What to produce: Update the rows by replacing "screenshot" with "capture", leaving every other word unchanged, and omit the pictures from your answer.

Task material:

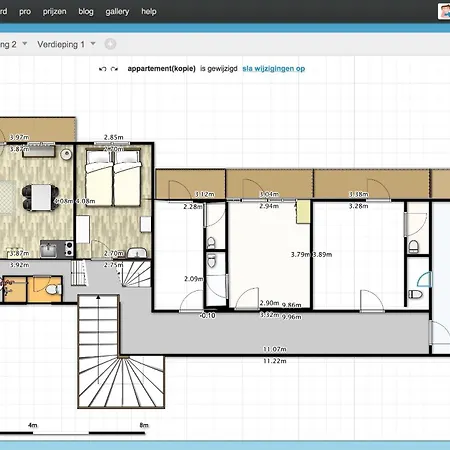Viewport: 450px width, 450px height.
Task: Expand the Verdieping 2 dropdown arrow
Action: (25, 44)
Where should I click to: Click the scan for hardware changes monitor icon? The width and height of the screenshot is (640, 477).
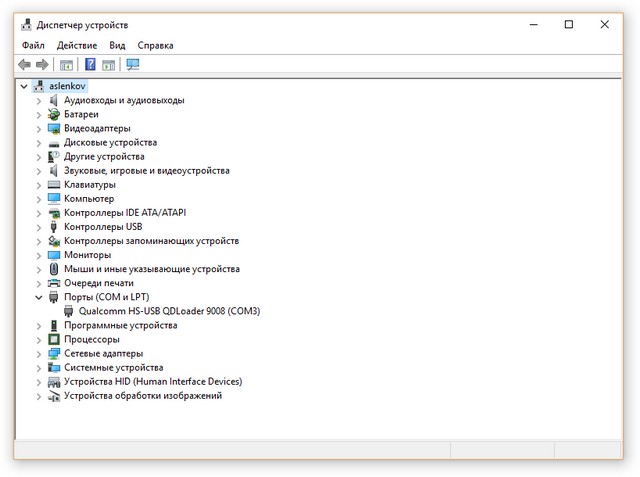(133, 64)
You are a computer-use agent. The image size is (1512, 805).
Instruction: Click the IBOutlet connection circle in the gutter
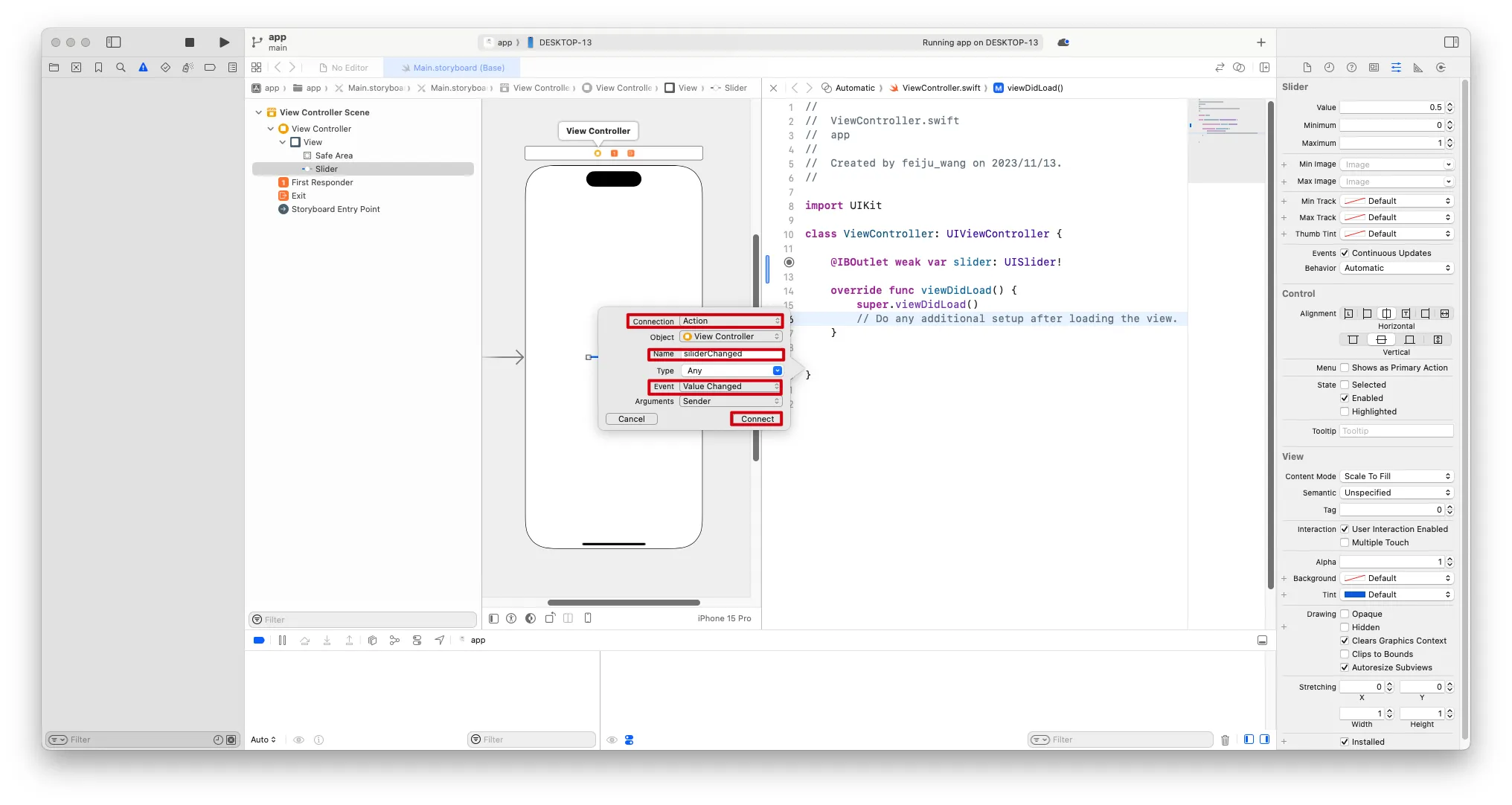[789, 262]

Task response:
Viewport: 450px width, 450px height.
Task: Expand the Verdieping 2 dropdown arrow
Action: (25, 44)
Where should I click to: Click the scan for hardware changes monitor icon? The width and height of the capture is (640, 477).
(133, 64)
You are a computer-use agent. The image size is (1512, 805).
Instruction: Click the IBOutlet connection circle in the gutter
[789, 262]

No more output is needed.